Struct textwrap::Wrapper
[−]
[src]
pub struct Wrapper<'a> { pub width: usize, pub corpus: Option<&'a Corpus>, }
A Wrapper holds settings for wrapping and filling text.
The algorithm used by the wrap
method works by doing a single
scan over words in the input string and splitting them into one or
more lines. The time and memory complexity is O(n) where n is
the length of the input string.
Fields
width: usize
The width in columns at which the text will be wrapped.
corpus: Option<&'a Corpus>
The hyphenation corpus (if any) used for automatic hyphenation.
Methods
impl<'a> Wrapper<'a>
[src]
fn new(width: usize) -> Wrapper<'a>
Create a new Wrapper for wrapping at the specified width.
fn fill(&self, s: &str) -> String
Fill a line of text at self.width
characters. Strings are
wrapped based on their displayed width, not their size in
bytes.
The result is a string with newlines between each line. Use
the wrap
method if you need access to the individual lines.

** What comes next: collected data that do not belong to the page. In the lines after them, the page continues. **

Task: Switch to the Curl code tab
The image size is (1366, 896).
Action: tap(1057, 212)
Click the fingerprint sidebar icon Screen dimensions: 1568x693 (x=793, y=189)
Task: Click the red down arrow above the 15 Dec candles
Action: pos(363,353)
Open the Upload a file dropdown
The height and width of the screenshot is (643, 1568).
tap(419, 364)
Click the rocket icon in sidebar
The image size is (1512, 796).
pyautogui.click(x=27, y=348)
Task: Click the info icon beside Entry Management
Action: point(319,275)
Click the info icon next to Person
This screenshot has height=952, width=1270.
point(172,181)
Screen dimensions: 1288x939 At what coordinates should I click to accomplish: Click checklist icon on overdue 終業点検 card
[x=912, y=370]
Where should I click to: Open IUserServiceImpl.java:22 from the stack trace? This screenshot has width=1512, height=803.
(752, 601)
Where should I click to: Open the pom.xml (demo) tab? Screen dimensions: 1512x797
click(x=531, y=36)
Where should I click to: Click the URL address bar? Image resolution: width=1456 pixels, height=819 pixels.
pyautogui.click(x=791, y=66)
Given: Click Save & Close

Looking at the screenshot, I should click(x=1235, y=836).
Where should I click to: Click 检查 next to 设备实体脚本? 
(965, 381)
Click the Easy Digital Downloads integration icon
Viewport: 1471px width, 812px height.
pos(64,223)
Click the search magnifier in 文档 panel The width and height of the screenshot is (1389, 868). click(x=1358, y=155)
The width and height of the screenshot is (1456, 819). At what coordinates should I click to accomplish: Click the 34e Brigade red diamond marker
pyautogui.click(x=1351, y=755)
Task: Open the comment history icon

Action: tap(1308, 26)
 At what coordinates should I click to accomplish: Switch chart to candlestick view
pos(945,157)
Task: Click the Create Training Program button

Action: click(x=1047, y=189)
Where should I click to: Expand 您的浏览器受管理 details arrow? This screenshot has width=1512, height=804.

use textwrap::Wrapper; let wrapper = Wrapper::new(15); assert_eq!(wrapper.fill("Memory safety without garbage collection."), "Memory safety\nwithout garbage\ncollection.");
This method simply joins the lines produced by wrap
. As
such, it inherits the O(n) time and memory complexity where
n is the input string length.
fn wrap(&self, s: &str) -> Vec<String>
Wrap a line of text at self.width
characters. Strings are
wrapped based on their displayed width, not their size in
bytes.
use textwrap::Wrapper; let wrap15 = Wrapper::new(15); assert_eq!(wrap15.wrap("Concurrency without data races."), vec!["Concurrency", "without data", "races."]); let wrap20 = Wrapper::new(20); assert_eq!(wrap20.wrap("Concurrency without data races."), vec!["Concurrency without", "data races."]);
This method does a single scan over the input string, it has an O(n) time and memory complexity where n is the input string length.